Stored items

****************************************

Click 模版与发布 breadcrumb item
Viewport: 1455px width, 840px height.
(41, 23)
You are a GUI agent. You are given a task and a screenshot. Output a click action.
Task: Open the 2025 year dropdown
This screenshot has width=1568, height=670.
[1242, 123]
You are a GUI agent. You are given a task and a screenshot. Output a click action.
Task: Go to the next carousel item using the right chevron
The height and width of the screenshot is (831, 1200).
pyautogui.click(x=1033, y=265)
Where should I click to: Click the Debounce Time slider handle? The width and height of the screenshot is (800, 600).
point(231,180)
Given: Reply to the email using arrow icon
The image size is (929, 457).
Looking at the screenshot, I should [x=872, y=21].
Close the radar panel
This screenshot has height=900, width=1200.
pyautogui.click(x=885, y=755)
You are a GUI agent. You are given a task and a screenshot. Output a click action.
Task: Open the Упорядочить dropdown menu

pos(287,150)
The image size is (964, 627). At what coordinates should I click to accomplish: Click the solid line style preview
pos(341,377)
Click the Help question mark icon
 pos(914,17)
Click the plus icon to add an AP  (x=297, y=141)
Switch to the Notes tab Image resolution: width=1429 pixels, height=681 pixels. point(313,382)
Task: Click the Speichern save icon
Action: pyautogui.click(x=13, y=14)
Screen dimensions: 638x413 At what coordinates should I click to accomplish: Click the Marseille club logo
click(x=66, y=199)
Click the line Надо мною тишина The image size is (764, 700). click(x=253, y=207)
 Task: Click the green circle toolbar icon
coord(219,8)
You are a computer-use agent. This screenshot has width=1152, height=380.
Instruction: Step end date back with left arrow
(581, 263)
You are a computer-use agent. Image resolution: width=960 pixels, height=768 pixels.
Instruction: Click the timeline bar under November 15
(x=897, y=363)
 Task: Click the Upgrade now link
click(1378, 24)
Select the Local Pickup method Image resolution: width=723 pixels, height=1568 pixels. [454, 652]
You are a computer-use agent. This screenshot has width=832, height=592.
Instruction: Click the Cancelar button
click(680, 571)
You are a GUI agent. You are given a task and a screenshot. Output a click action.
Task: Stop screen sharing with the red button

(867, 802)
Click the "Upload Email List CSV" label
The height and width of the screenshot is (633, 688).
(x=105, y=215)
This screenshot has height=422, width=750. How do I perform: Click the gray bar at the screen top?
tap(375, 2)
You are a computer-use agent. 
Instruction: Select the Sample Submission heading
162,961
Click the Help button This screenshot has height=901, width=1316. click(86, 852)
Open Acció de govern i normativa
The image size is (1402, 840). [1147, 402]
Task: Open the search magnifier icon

****************************************

Your goal:
From the entries above, give again exactly the lines running from the line with "Viewport: 1455px width, 840px height." to the line with "Given: Reply to the email using arrow icon"; include both of those lines.

Task output:
Viewport: 1455px width, 840px height.
(41, 23)
You are a GUI agent. You are given a task and a screenshot. Output a click action.
Task: Open the 2025 year dropdown
This screenshot has width=1568, height=670.
[1242, 123]
You are a GUI agent. You are given a task and a screenshot. Output a click action.
Task: Go to the next carousel item using the right chevron
The height and width of the screenshot is (831, 1200).
pyautogui.click(x=1033, y=265)
Where should I click to: Click the Debounce Time slider handle? The width and height of the screenshot is (800, 600).
point(231,180)
Given: Reply to the email using arrow icon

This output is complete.